Python code -> [tracing] -> jaxpr -> [transformation]

In [4]:
from jax import make_jaxpr

In [5]:
g = []  # global list

def log2(x):
    g.append(x)
    ln_x = jnp.log(x)
    ln_2 = jnp.log(2.)
    return ln_x/ln_2

In [6]:
print(make_jaxpr(log2))
print(make_jaxpr(log2)(3.))

<function make_jaxpr(log2) at 0x7248eabb39c0>
{ lambda ; a:f32[]. let
    b:f32[] = log a
    c:f32[] = log 2.0
    d:f32[] = div b c
  in (d,) }


note: **jaxpr ignores side-effects**

ex) g.append()

In [7]:
def log2_with_print(x):
    print("x:", x)
    ln_x = jnp.log(x)
    ln_2 = jnp.log(2.)
    return ln_x/ln_2

In [8]:
print(make_jaxpr(log2_with_print)(3.))

x: Traced<ShapedArray(float32[], weak_type=True)>with<DynamicJaxprTrace(level=1/0)>
{ lambda ; a:f32[]. let
    b:f32[] = log a
    c:f32[] = log 2.0
    d:f32[] = div b c
  in (d,) }


In [9]:
def log2_with_cond(x):
    if x.ndim == 2:
        ln_x = jnp.log(x)
        ln_2 = jnp.log(2.)
        return ln_x/ln_2
    else:
        return x

In [10]:
print(make_jaxpr(log2_with_print)(2.))

x: Traced<ShapedArray(float32[], weak_type=True)>with<DynamicJaxprTrace(level=1/0)>
{ lambda ; a:f32[]. let
    b:f32[] = log a
    c:f32[] = log 2.0
    d:f32[] = div b c
  in (d,) }


In [11]:
print(make_jaxpr(log2_with_cond)(3.))

{ lambda ; a:f32[]. let  in (a,) }


# JIT compiling a function

## ex) SELU

In [12]:
def selu(x, alpha=1.67, lamda=1.05):
    return lamda*jnp.where(x > 0, x, alpha*jnp.exp(x) - alpha)

In [13]:
x = jnp.arange(1000000)

### sending one operation at a time to the accelerator

this limits the ability of the XLA compiler to optimize our functions.

In [14]:
%timeit selu(x).block_until_ready()

1.71 ms ± 266 µs per loop (mean ± std. dev. of 7 runs, 1 loop each)


### JIT

In [15]:
selu_jit = jit(selu)

# warm-up
selu_jit(x).block_until_ready()  # because first run includes compiling time

%timeit selu_jit(x).block_until_ready()

87.1 µs ± 14.4 µs per loop (mean ± std. dev. of 7 runs, 10,000 loops each)

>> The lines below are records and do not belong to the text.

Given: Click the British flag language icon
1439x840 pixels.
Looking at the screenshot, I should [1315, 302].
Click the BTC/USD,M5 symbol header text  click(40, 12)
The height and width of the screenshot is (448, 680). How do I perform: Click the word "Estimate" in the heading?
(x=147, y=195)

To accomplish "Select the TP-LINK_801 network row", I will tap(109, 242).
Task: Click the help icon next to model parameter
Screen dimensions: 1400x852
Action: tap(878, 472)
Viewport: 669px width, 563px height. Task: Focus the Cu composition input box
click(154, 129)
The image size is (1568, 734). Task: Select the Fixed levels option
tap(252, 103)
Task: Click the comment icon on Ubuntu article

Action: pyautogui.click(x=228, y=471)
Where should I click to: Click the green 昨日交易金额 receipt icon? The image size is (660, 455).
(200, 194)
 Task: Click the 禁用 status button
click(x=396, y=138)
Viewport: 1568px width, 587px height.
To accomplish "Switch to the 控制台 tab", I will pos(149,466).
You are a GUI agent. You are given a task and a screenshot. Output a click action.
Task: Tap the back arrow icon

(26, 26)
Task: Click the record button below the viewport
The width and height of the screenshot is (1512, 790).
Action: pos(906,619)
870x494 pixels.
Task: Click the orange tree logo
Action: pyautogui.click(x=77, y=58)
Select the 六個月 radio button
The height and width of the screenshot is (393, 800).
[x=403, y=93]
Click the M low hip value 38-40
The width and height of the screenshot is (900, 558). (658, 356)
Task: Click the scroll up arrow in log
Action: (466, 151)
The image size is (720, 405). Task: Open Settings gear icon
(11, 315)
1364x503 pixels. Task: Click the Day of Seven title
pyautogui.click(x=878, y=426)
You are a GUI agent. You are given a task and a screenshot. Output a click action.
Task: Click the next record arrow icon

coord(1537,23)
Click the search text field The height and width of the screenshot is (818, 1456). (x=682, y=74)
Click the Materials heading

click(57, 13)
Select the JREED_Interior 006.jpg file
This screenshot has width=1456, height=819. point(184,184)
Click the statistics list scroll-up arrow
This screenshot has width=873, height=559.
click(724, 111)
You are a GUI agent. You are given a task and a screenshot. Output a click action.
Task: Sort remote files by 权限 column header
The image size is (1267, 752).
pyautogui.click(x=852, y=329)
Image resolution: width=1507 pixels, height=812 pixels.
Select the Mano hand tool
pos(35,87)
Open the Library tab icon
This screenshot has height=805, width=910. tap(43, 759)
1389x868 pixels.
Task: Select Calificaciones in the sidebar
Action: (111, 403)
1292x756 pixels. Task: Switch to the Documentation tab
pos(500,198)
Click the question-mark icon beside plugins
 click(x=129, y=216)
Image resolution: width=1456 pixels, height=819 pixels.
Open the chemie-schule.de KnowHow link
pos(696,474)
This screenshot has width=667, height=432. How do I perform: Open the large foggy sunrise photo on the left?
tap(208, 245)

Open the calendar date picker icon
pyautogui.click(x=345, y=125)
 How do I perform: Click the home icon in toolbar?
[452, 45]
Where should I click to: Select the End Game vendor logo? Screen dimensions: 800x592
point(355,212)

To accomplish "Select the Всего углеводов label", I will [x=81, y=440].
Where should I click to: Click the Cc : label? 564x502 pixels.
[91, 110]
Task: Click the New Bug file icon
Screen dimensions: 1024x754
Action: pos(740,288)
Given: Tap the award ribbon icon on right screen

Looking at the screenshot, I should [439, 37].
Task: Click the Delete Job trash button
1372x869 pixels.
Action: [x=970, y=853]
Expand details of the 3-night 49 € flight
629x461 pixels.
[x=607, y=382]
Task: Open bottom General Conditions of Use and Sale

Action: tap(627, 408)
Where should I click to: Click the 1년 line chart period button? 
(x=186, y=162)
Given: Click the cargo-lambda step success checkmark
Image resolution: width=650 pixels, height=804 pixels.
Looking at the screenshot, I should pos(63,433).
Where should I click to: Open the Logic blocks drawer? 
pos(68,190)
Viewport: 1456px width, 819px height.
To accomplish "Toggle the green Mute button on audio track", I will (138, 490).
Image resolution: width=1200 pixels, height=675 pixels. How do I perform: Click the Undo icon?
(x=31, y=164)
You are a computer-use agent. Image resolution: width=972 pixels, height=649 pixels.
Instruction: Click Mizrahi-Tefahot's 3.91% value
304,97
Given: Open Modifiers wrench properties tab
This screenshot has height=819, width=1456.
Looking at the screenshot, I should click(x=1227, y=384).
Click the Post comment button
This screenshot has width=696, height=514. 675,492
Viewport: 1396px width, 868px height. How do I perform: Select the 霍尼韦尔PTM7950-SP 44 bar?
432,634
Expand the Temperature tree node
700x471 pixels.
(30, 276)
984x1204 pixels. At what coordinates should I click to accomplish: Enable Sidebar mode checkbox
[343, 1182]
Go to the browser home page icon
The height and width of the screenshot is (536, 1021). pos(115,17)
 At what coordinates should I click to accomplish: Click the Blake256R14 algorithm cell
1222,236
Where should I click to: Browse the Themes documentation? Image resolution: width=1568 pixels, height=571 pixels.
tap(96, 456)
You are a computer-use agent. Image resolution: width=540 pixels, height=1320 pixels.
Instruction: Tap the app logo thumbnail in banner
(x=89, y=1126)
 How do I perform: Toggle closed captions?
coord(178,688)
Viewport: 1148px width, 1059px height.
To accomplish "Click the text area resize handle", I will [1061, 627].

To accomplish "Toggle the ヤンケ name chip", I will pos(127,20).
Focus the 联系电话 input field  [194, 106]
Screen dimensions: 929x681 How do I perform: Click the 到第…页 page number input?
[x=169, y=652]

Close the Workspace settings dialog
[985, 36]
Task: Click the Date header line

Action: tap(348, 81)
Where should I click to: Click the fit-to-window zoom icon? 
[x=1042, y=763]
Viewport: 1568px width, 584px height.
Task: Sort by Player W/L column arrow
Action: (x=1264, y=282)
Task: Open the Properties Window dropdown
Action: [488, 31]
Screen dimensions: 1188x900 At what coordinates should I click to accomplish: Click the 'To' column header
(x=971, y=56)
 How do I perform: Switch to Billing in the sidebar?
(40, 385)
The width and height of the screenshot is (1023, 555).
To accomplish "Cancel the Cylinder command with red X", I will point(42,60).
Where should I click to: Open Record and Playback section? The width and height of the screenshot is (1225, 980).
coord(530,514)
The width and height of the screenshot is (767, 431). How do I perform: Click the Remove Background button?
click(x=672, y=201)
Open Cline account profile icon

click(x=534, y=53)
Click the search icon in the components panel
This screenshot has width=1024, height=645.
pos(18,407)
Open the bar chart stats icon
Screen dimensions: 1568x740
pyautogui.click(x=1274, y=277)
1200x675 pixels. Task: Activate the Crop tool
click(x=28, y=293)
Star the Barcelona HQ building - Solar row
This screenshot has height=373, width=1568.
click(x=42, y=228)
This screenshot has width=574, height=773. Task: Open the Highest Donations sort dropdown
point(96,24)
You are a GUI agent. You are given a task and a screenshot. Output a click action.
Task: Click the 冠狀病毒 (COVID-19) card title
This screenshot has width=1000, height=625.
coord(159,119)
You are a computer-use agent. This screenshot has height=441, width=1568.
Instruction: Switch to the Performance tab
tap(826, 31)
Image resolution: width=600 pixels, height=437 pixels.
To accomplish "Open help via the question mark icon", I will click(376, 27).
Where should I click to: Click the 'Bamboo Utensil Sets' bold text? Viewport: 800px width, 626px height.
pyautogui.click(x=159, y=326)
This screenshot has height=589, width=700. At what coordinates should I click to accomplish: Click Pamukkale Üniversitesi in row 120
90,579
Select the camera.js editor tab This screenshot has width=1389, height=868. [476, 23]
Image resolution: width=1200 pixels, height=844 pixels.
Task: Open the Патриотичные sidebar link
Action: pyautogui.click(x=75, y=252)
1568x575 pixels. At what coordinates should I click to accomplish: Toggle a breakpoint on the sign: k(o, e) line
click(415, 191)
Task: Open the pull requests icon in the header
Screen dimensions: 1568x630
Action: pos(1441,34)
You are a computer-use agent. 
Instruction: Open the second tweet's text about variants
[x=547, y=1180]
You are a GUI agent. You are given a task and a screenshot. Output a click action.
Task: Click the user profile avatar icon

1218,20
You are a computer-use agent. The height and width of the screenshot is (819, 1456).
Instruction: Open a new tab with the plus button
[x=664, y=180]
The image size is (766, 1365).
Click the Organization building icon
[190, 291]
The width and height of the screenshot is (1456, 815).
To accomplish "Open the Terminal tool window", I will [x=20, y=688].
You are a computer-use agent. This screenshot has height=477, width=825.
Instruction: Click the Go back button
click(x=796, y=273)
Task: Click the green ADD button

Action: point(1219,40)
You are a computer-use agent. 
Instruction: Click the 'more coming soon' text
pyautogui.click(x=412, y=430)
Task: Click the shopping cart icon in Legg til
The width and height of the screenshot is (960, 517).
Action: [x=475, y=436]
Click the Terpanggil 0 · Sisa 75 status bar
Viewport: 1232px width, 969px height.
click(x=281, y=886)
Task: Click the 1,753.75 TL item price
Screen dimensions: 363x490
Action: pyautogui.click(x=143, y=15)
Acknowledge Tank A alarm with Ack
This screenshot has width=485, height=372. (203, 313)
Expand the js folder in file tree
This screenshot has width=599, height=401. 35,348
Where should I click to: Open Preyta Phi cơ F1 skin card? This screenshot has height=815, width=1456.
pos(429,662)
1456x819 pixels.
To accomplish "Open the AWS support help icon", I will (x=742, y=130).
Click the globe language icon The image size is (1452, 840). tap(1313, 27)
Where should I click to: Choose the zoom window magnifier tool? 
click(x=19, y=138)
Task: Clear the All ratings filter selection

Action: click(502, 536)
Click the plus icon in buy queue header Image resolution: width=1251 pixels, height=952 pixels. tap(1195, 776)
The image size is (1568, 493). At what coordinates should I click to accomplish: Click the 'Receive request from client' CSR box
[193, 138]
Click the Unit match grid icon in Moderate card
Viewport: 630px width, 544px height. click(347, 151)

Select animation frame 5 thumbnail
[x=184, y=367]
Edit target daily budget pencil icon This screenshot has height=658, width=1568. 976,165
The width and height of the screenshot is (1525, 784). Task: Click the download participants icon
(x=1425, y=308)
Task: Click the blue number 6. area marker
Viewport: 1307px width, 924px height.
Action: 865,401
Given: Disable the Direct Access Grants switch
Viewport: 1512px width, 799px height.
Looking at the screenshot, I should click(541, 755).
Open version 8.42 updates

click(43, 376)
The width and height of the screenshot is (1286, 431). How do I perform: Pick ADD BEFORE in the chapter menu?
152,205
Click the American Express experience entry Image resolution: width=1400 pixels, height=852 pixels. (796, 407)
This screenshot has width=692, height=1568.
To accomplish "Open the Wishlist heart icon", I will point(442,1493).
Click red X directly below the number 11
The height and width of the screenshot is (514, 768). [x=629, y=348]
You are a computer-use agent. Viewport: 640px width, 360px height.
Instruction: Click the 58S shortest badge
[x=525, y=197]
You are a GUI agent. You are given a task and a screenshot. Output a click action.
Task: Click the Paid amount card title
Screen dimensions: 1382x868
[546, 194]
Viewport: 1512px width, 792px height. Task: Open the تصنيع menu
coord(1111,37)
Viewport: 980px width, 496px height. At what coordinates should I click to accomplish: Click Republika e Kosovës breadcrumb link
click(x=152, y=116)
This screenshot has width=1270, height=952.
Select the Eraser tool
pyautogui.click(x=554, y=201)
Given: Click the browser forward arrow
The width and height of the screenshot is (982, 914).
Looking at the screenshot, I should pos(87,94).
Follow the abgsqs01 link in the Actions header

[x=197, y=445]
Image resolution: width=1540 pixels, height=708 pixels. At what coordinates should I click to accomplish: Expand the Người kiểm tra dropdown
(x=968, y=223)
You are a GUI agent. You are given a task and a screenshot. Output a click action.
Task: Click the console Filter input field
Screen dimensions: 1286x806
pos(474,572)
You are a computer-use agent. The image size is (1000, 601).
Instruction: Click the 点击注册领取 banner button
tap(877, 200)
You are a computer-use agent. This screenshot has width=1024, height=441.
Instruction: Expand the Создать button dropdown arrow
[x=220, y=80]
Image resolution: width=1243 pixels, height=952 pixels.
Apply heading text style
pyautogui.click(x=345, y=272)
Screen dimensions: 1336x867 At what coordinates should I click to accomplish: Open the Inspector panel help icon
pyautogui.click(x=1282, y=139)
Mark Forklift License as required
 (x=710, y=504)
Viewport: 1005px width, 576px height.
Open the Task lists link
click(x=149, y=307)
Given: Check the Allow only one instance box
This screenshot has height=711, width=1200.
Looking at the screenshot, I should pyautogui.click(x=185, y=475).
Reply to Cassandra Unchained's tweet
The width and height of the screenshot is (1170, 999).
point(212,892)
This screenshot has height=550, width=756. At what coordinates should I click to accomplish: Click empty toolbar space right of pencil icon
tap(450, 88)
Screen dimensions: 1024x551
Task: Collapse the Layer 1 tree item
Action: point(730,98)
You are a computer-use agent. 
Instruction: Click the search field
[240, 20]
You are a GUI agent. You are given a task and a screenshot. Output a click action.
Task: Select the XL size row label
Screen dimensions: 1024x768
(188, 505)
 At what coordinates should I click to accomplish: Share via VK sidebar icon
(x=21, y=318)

# why can't we just JIT everything?

not-to-jit cases

## ex) if conditioned on the value

In [16]:
def f(x):
    if x > 0:
        return x
    else:
        return -x

In [17]:
f_jit = jit(f)

# f_jit(1.)  # forbidden: throws error

## ex) while loop conditioned on the value

In [18]:
def f(x, n):
    i = 0
    while i < n:
        i += 1
    return x + i

In [19]:
f_jit = jit(f)

# f_jit(7., 30.)  # forbidden: throws error

### solution #1: jit part of the function

In [20]:
@jit
def loop_body(i):
    return i + 1

def f(x, n):
    i = 0
    while i < n:
        i = loop_body(i)
    return x + i

In [21]:
f(7., 30.)

Array(37., dtype=float32, weak_type=True)

### solution #2: specify static arguments

⚠️ caveat: whenever the value of the static argument changes, recompilation is needed, leading to performance degradation. therefore, this method is useful is the changes are rare.

In [22]:
def f(x, n):
    i = 0
    while i < n:
        i += 1
    return x + i

In [23]:
f_jit = jit(f, static_argnums = (1,))

f_jit(7., 30.)

Array(37., dtype=float32, weak_type=True)

In [24]:
f_jit = jit(f, static_argnums = 1)

f_jit(7., 30.)

Array(37., dtype=float32, weak_type=True)

In [25]:
f_jit = jit(f, static_argnames=['n'])

f_jit(7., 30.)

Array(37., dtype=float32, weak_type=True)

to use decorator for the same purpose, use Python's *partial*.

In [26]:
from functools import partial

In [27]:
@partial(jit, static_argnames=['n'])
def f(x, n):
    i = 0
    while i < n:
        i += 1
    return x + i

In [28]:
f(7., 30.)

Array(37., dtype=float32, weak_type=True)

# when to use JIT

actually, above examples are not worth for JIT.

because jit introduces some overhead itself.
use jit for the largest possible chunk of your computation,
where the functions are complex and called numerous times enough for jit to be worth.

- ex) entire update step in machine learning 

In [29]:
def f(x, n):
    i = 0
    while i < n:
        i += 1
    return x + i

In [30]:
f_jit = jit(f, static_argnames=['n'])

In [31]:
n = 30

print("f:")
%timeit f(7., n)

print("f_jit:")
%timeit f_jit(7., n).block_until_ready()

f:
581 ns ± 0.842 ns per loop (mean ± std. dev. of 7 runs, 1,000,000 loops each)
f_jit:
77.3 µs ± 6.04 µs per loop (mean ± std. dev. of 7 runs, 10,000 loops each)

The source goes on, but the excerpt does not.